[erlang-questions] network outage recovery, again

Tue Oct 9 18:24:36 CEST 2007

(sorry for the length of this.  just trying to provide enough context)

i've got an app that i'm trying to make more robust in the face of 
some recent network outages, as discussed previously:
http://www.erlang.org/pipermail/erlang-questions/2007-June/027535.html

a proposed solution was to have the compute nodes check in periodically.
so i run the nodes something like this:

   erl -sname node -run node oam_start node@REDACTED -detached

where node:oam_start is:

    oam_start( _ ) ->
        checkin(),
        timer:apply_interval( ?HeartbeatInterval, node, checkin, [] ).

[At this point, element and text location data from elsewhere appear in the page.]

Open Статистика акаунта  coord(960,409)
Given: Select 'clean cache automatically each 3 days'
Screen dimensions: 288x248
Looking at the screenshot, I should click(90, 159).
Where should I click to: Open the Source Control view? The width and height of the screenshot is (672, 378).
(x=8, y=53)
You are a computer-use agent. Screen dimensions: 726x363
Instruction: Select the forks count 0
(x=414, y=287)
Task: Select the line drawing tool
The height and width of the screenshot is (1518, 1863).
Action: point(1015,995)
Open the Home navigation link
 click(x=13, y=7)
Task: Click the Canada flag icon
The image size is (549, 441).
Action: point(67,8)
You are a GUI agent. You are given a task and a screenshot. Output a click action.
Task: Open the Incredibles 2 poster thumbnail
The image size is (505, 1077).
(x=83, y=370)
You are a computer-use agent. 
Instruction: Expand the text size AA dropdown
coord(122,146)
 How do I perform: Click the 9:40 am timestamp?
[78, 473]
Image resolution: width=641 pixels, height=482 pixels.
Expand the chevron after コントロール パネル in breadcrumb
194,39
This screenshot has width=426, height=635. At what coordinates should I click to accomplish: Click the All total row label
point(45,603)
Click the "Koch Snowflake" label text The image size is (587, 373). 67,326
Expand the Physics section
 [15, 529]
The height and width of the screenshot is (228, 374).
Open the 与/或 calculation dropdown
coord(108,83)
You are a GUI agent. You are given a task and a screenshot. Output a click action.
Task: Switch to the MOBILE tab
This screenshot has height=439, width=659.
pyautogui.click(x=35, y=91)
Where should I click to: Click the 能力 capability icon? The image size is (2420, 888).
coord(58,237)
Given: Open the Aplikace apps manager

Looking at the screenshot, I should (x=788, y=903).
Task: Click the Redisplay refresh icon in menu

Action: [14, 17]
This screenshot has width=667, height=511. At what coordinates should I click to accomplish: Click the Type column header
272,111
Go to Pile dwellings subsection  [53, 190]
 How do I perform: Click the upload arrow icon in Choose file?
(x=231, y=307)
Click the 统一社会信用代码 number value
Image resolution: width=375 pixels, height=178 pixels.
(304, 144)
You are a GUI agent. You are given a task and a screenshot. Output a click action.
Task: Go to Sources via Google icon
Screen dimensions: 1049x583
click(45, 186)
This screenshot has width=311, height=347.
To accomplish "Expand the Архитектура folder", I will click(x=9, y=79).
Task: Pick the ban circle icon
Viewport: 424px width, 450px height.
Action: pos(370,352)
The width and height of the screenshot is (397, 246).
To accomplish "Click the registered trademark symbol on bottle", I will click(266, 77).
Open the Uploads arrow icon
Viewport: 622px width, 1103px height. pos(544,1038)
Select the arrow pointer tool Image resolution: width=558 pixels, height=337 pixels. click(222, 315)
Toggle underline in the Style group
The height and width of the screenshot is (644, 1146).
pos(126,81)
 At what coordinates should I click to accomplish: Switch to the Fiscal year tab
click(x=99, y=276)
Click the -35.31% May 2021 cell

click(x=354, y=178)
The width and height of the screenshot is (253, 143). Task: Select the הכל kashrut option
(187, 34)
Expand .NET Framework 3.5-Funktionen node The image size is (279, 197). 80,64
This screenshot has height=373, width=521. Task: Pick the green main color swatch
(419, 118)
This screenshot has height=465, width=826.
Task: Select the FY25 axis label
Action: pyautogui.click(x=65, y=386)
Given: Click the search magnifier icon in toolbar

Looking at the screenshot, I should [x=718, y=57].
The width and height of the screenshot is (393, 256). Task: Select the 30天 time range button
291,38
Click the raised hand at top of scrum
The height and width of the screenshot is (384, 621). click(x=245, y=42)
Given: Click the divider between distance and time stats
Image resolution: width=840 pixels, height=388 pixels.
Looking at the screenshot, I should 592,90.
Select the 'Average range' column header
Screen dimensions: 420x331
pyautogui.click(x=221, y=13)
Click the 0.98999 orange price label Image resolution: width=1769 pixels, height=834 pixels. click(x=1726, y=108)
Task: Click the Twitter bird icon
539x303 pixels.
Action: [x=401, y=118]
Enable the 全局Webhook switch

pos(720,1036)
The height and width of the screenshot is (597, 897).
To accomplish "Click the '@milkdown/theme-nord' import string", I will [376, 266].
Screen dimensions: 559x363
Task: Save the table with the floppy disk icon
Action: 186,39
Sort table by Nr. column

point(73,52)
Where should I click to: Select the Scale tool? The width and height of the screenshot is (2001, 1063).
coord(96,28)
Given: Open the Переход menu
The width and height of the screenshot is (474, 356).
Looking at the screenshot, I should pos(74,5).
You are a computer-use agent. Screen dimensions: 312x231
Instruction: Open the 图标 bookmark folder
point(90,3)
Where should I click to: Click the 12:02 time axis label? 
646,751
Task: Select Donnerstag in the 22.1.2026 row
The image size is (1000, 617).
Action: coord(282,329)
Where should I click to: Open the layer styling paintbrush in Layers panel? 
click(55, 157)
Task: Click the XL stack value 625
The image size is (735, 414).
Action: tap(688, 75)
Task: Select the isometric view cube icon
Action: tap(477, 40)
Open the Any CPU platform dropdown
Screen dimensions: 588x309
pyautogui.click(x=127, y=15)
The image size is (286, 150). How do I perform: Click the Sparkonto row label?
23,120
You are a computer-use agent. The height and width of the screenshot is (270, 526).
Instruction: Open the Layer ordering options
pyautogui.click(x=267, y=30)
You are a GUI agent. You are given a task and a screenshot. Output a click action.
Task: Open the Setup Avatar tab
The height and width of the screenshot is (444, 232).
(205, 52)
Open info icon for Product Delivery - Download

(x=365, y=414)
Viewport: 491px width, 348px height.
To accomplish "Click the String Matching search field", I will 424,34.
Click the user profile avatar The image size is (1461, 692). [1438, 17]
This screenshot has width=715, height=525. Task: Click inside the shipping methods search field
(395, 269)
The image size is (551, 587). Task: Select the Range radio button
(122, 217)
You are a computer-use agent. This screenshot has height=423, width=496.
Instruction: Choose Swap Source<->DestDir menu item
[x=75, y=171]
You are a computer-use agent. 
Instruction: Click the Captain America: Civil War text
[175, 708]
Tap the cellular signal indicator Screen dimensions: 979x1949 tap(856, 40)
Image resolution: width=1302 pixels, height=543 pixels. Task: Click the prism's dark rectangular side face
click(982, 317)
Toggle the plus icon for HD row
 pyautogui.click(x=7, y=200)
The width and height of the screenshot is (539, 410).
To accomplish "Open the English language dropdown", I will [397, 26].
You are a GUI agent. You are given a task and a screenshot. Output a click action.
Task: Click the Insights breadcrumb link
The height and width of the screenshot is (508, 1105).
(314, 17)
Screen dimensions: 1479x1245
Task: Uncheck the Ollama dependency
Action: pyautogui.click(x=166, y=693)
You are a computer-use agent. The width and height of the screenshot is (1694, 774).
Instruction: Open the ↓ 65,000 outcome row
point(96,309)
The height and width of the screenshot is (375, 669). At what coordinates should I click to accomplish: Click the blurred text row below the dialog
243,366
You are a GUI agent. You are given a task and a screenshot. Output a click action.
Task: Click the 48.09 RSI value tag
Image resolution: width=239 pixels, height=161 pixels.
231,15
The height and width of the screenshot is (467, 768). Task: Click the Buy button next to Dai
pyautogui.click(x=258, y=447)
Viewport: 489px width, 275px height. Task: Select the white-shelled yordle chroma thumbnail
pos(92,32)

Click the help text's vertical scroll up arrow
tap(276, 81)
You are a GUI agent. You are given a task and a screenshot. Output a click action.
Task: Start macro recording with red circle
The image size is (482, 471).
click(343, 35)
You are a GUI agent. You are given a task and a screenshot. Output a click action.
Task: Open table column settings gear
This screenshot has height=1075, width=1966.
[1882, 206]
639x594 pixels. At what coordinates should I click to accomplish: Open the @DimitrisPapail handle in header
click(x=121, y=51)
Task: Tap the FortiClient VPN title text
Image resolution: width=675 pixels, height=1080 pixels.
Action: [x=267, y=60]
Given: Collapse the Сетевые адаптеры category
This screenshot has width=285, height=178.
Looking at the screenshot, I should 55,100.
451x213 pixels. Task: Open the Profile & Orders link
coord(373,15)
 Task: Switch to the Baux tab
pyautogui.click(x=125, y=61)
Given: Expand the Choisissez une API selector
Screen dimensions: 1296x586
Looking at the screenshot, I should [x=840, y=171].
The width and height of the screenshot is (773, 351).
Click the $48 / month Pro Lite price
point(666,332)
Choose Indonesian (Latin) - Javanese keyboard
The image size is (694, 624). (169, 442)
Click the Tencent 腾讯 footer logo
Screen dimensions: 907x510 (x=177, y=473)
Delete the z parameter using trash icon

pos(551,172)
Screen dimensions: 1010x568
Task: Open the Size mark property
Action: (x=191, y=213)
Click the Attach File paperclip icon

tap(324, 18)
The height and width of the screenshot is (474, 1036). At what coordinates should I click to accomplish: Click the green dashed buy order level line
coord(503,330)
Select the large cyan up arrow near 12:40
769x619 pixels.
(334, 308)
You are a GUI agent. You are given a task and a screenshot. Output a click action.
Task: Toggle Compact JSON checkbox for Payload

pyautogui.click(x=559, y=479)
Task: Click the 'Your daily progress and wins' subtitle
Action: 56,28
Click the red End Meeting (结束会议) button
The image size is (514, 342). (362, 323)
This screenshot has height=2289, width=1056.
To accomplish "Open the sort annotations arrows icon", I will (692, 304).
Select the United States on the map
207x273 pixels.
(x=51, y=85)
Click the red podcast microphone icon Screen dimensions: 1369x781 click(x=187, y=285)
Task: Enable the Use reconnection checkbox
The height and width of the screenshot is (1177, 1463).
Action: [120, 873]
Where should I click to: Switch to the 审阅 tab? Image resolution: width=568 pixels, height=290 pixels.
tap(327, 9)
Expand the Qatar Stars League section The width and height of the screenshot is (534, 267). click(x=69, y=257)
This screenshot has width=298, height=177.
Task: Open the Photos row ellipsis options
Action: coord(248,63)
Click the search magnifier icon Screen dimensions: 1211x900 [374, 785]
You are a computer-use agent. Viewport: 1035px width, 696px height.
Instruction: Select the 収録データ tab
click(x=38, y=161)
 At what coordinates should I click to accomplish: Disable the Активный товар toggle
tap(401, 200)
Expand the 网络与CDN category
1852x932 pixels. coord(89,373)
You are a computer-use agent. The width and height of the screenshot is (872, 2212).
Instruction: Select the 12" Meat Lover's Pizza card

    checkin() -> { master, masternode() } ! { checkin, node() }

to test this, i pull the plug on the node, wait about a minute, and
then the master gets a nodedown message.  plug it back in and wait...
nothing.  check erlang on the node, and it's not running.

if i run it on the node without the -detached flag, and start by hand,
it works ok:

    Eshell V5.3.6.3  (abort with ^G)
    (node@REDACTED)1> node:oamStart( [] ).
    Node node@REDACTED is checking in to fathom@REDACTED
    {ok,{interval,#Ref<0.0.0.49>}}
    (node@REDACTED)2> Node node@REDACTED is checking in to fathom@REDACTED
    Node node@REDACTED is checking in to fathom@REDACTED

    =ERROR REPORT==== 3-Oct-2007::15:11:44 ===
    ** Node fathom@REDACTED not responding **
    ** Removing (timedout) connection **

    Node node@REDACTED is checking in to fathom@REDACTED
    Node node@REDACTED is checking in to fathom@REDACTED
    Node node@REDACTED is checking in to fathom@REDACTED

so it works within the erlang shell, but not detached.  i assumed
this meant that there was some exception that the shell was catching,
but that, uncaught, caused erlang to go away when run with -detached.
so i wrapped the message send in a catch().  no dice.  same problem.

so, question 1:
what is happening in the above to cause the node to die?

what can i do to ensure that the node doesn't die, but keeps trying
until the network heals itself (typically a few minutes)?

question 2:
in trying to figure out this problem, i noticed that i never got
a nodeup message when the node starts.  so i added a call to
net_kernel:monitor_nodes(true), and now i do (i had previously
had the master ping each of its nodes, and call monitor_node()
on all that respond.  this caused me to get the nodedown messages
that master used to monitor its resources, but no nodeup messages).  

this behavior makes me wonder if there's any reason for the above
mechanism at all.  that is, can i just have master call monitor_nodes(true),
and then rely on nodeup messages to tell me when a node is back?  will
i get one of these if the network heals?  or just when a node actually
starts?

thanks for any insight you can provide.

----
Garry Hodgson, Senior Software Geek, AT&T CSO

nobody can do everything, but everybody can do something.
do something.